The North Dakota Petroleum Council issued the following statement:
Feeling pressure from consumers faced with high gas prices and trying to recover from the economic devastation of 2020, the Biden Administration is now urging OPEC+ to increase production to ensure competitive energy markets. If the White House actually cared about Americans having access to “affordable and reliable” energy, as they claim in their statement, they would be taking every step necessary to facilitate increased production here in America and ease off their plans to regulate our domestic industry out of business.—Ron Ness, President of the North Dakota Petroleum Council
Montana Attorney General Austin Knudsen said:
This is an insult to Americans in rural communities who would have benefited from the Keystone XL pipeline and the energy workers in states like mine who are suffering from the effects of the Biden administration’s ongoing federal lease ban. Montana consumers are also hurting, paying almost 50 percent more for gas than they were a year ago.

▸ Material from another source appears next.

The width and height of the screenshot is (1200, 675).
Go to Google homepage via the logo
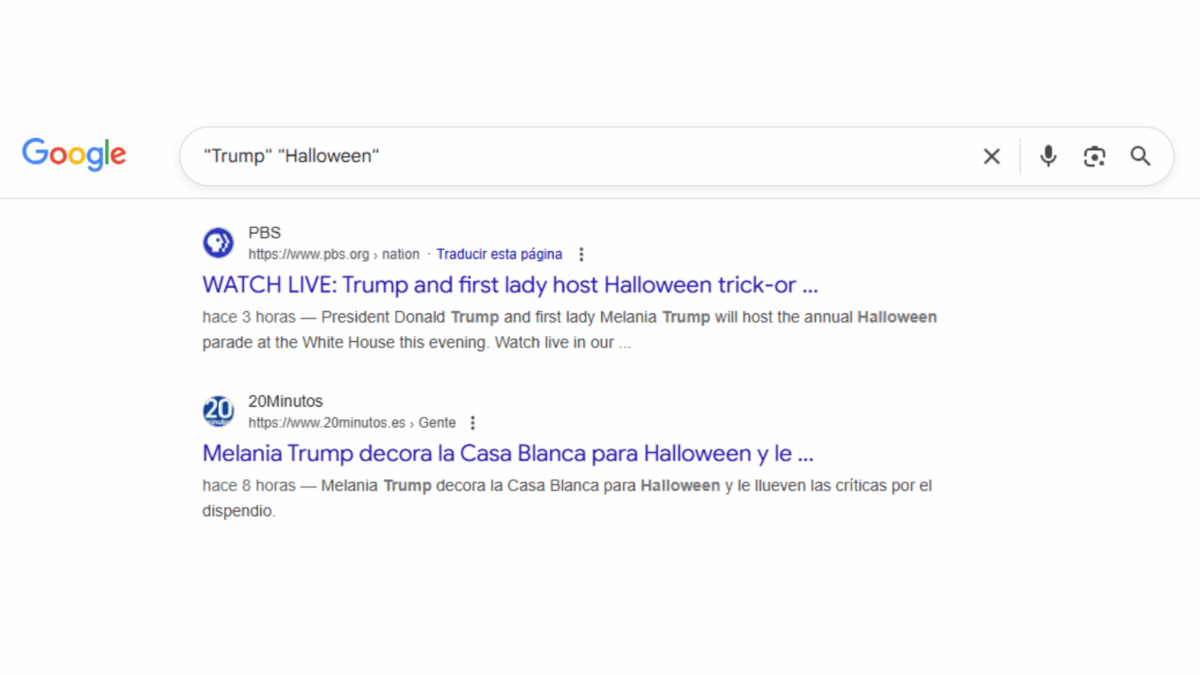[74, 155]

If President Biden truly wants ‘affordable and reliable energy’ like he claims, his administration needs to encourage more energy development and infrastructure in America, not continue to illegally restrict it. Until he changes course, we will all continue to pay the price.

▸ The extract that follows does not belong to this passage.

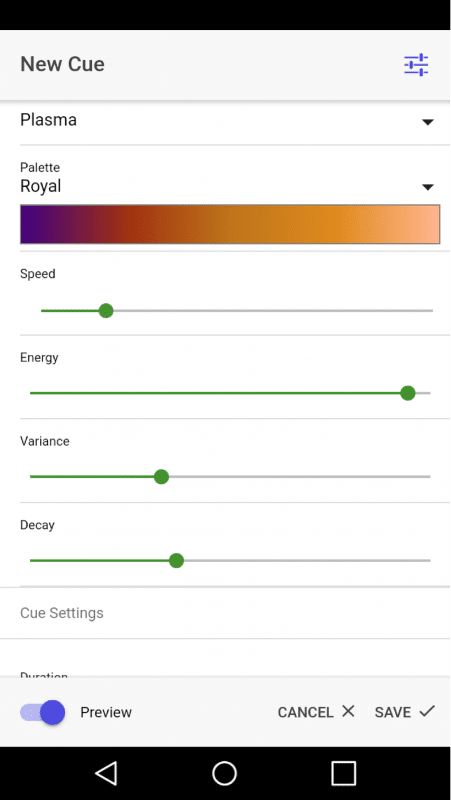451x800 pixels.
Task: Click the Preview label text
Action: (x=106, y=712)
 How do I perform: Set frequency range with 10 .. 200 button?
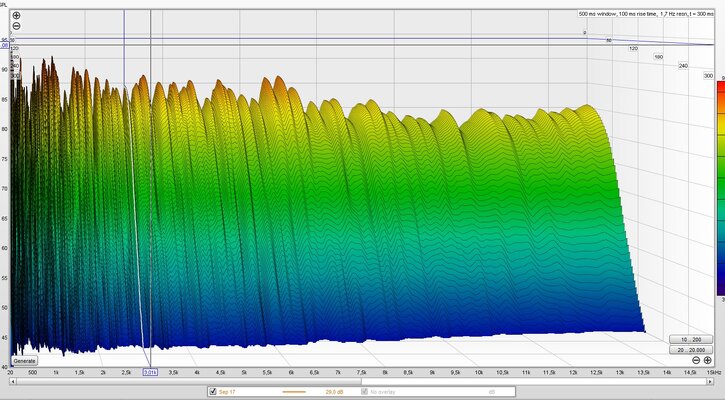coord(691,339)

Writing in Forbes, David Blackmon said:
U.S. President Joe Biden issued a request on Wednesday to OPEC+ leaders, urging them to … produce more oil? Really? Just one day after the U.S. Senate voted to approve a massive $1.2 trillion “infrastructure” bill loaded up with incentives, mandates, subsidies and slush funds designed to stimulate the buildout of electric vehicles (EVs) and renewable energy in the U.S., the President wants the rest of the world to pump more oil.
… It seems instructive at this point to note that neither Biden or Sullivan issued any similar request to America’s own producers of oil and gas, who could, if they wanted to, significantly ramp up oil production here in the United States. Of course, this administration has been working at ensuring these domestic producers find it as hard as possible to increase their own production over the last 8 months, and plans to continue that work for at least three more years, so asking for more production from them would have been even more ironic than asking other nations to damage their own economies for America’s benefit, which is exactly what the White House is asking the OPEC+ nations to do with this request.

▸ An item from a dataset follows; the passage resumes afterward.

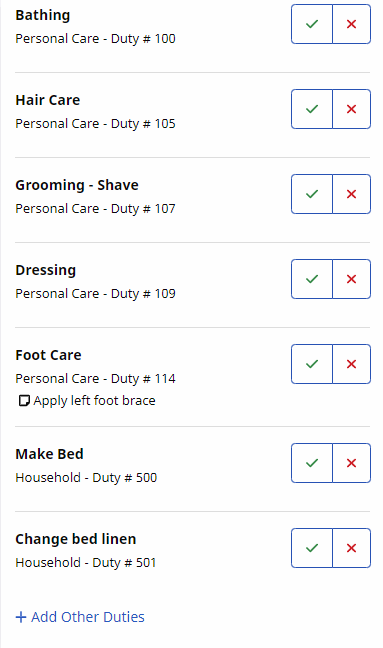The width and height of the screenshot is (383, 648).
Task: Open the Apply left foot brace note icon
Action: (x=24, y=400)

However, Blackmon noted, given the efforts that US producers have put into reining in drilling programs in favor of improving free cash flow and maximizing investor returns, they would likely be unwilling to raise production in response to a White House request.
On the other side, Kassie Siegel, director of the Center for Biological Diversity’s Climate Law Institute, told The Independent in a statement:
If Biden’s going to urge OPEC to increase oil production one day after the UN’s code red climate report, he may as well come to California and personally light more wildfires. This US statement is horrifying, and we won’t stand for it. We’ll hold Biden accountable to his promises to lead on climate. There is no way to address the climate emergency without limiting oil production. They are one and the same.
In Canda, Alberta Energy Minister Sonya Savage told the Calgary Herald:
It’s just the height of hypocrisy, within months of cancelling KXL, to then turn around and ask OPEC to increase production. You can’t have it both ways. You can’t ask for increased production at the same time as talking about phasing out fossil fuels.